> _Exercise data_:
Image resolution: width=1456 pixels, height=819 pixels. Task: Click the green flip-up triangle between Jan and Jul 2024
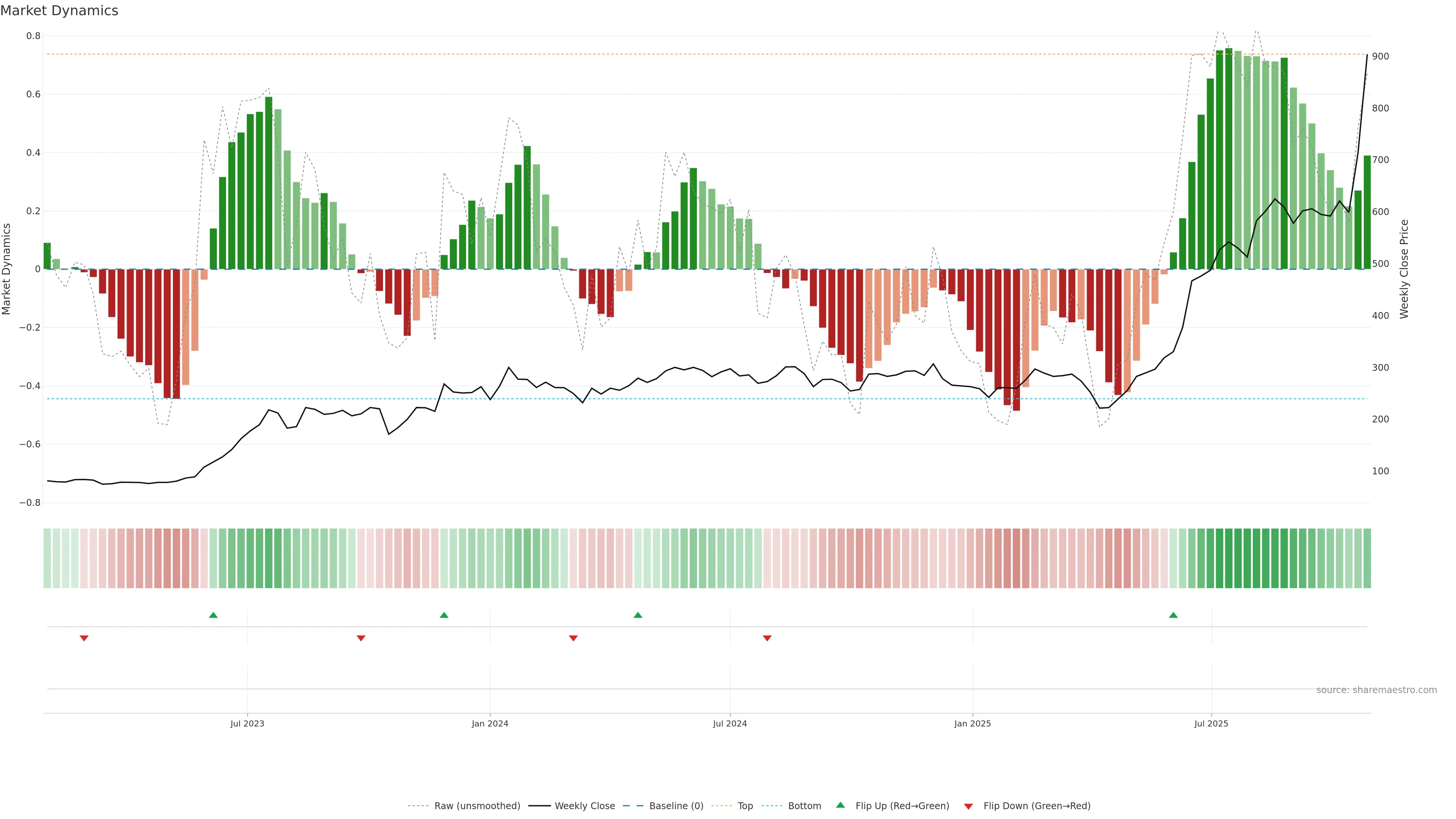637,615
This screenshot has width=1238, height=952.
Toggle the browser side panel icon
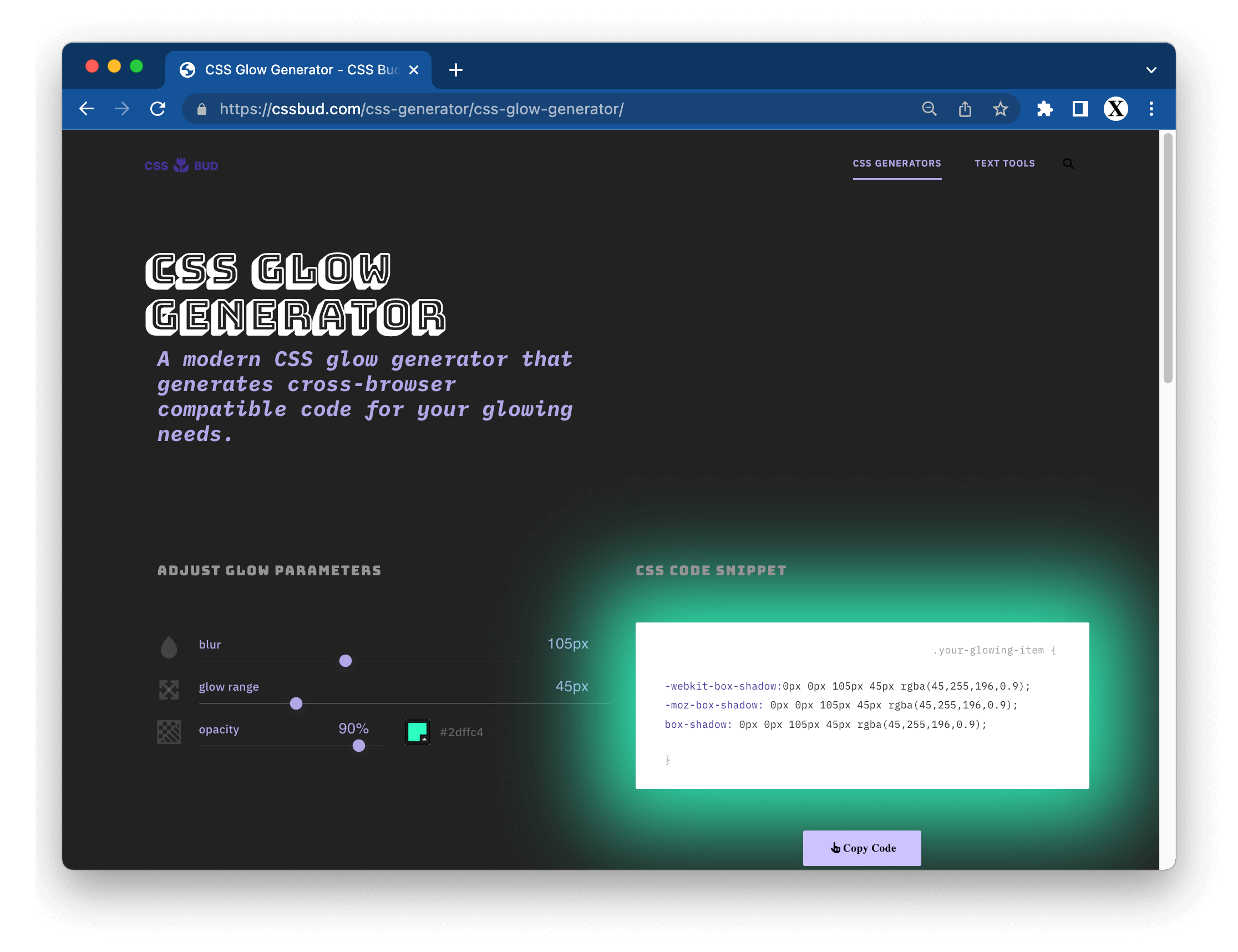click(1080, 109)
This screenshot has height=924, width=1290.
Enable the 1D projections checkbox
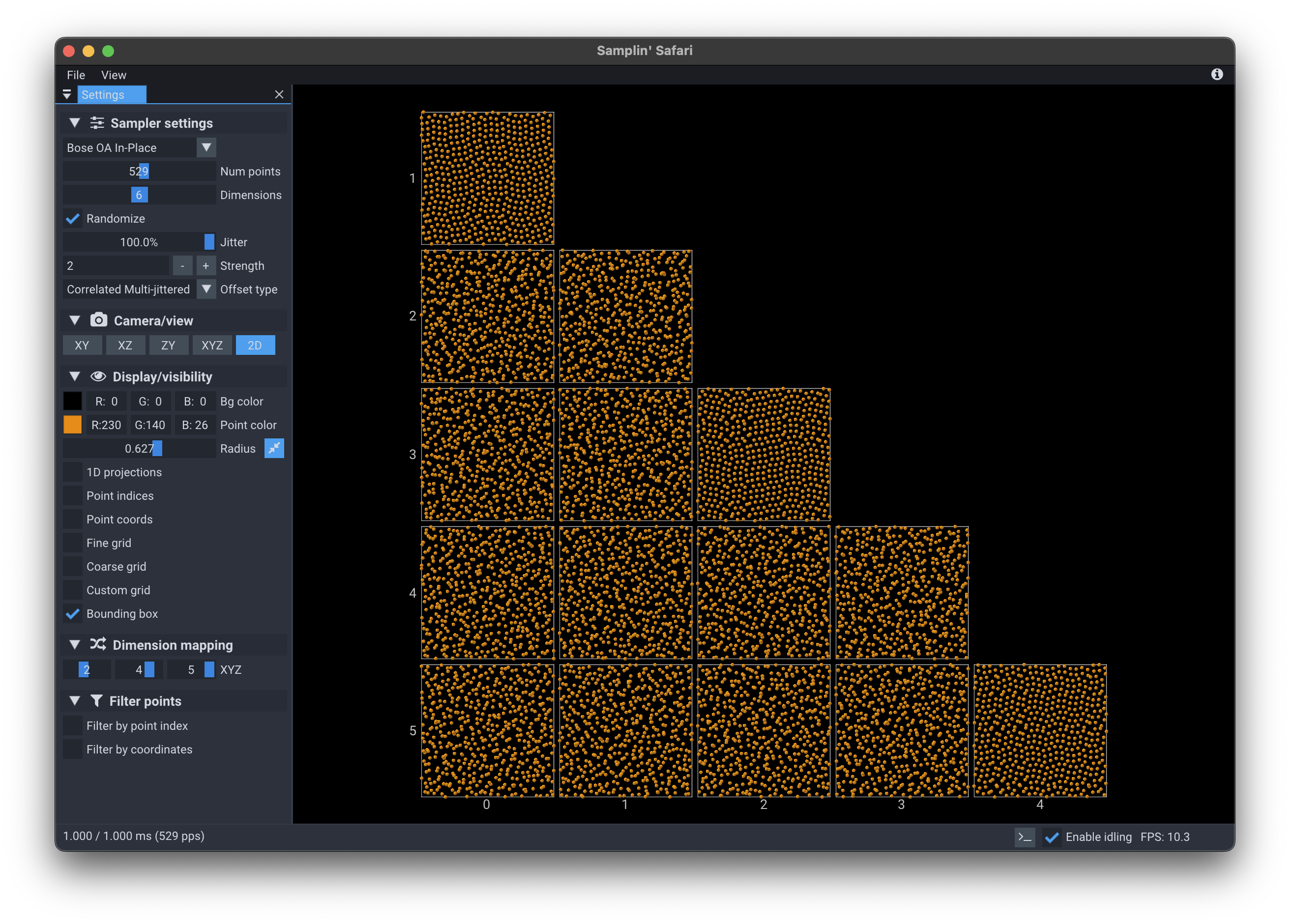pos(73,472)
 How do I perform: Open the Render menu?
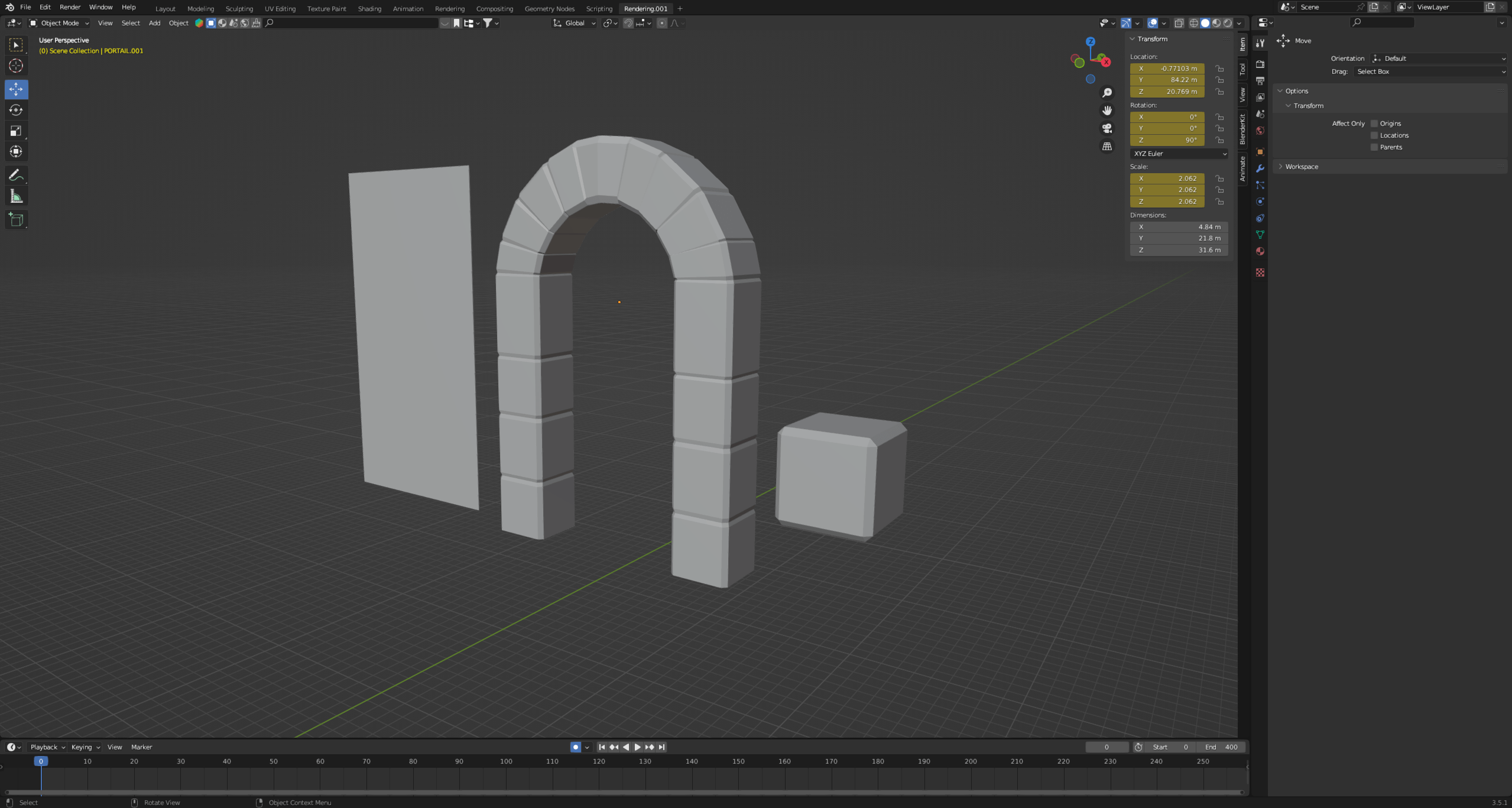point(70,7)
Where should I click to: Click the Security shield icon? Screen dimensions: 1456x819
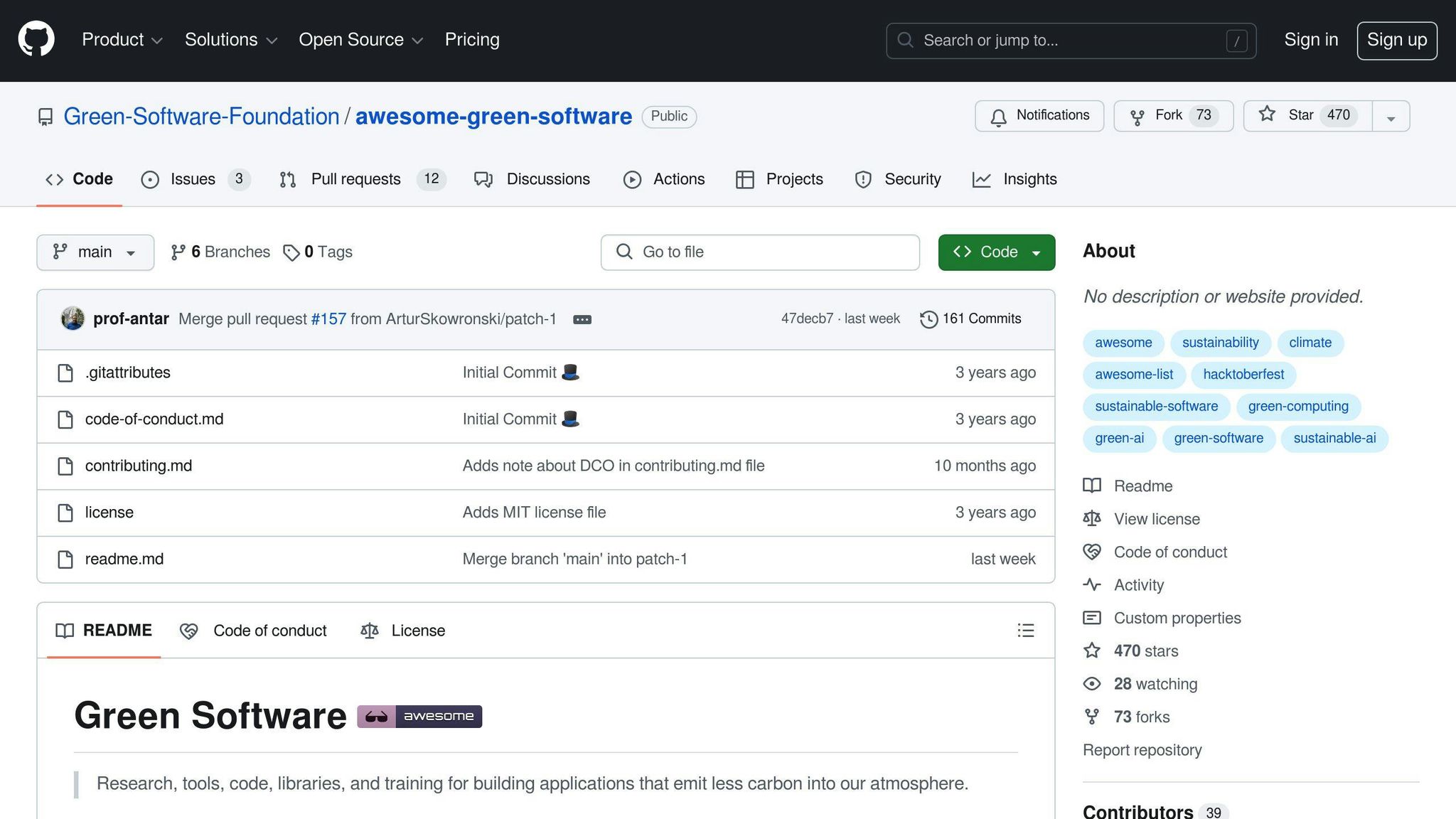point(863,179)
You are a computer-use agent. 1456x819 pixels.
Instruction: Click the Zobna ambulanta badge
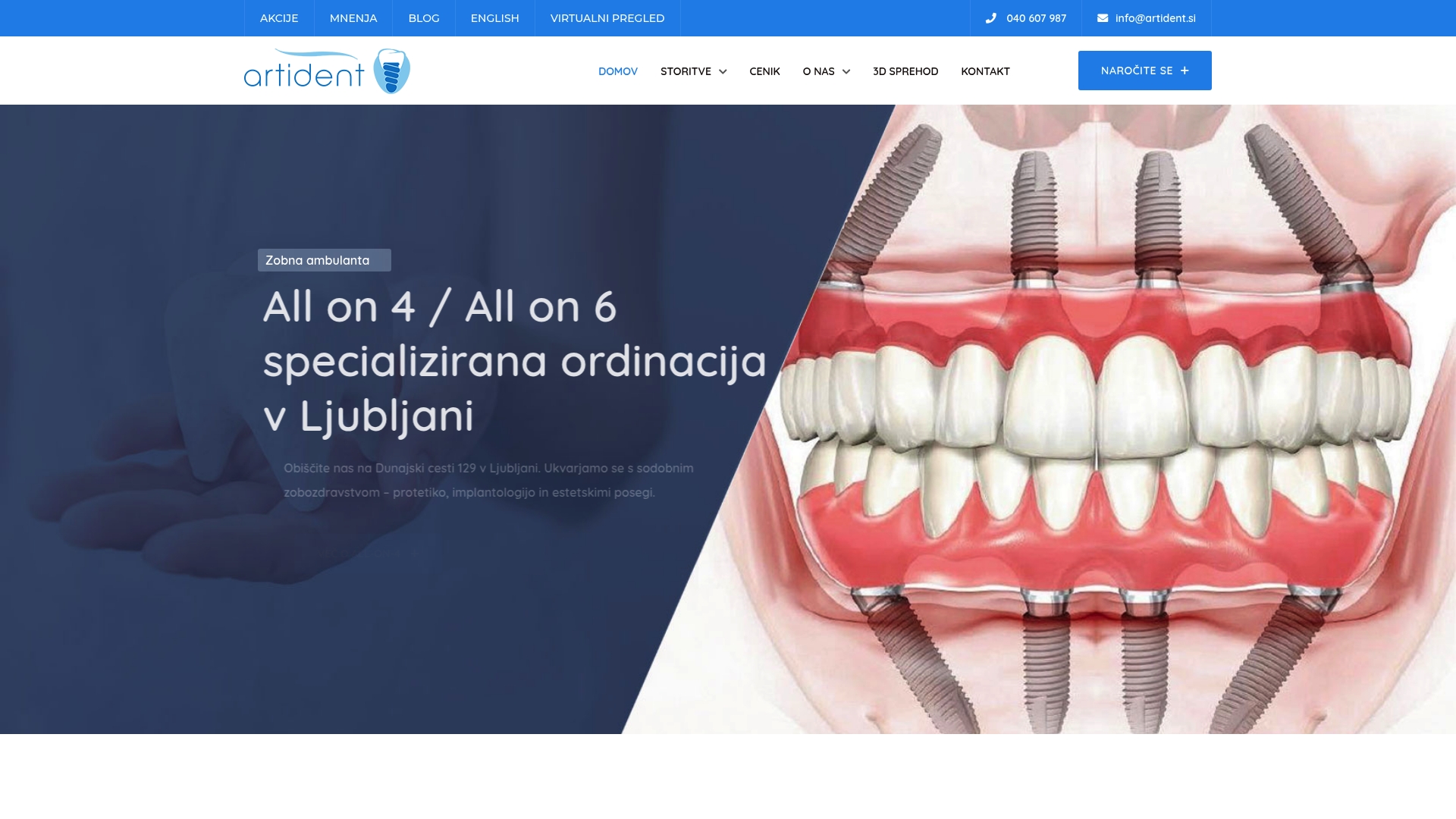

> _Task statement_: Scan the records for the string "This". Copy each line in which it appears.

> _Written response_:
This screenshot has width=1238, height=952.
This screenshot has height=924, width=1290.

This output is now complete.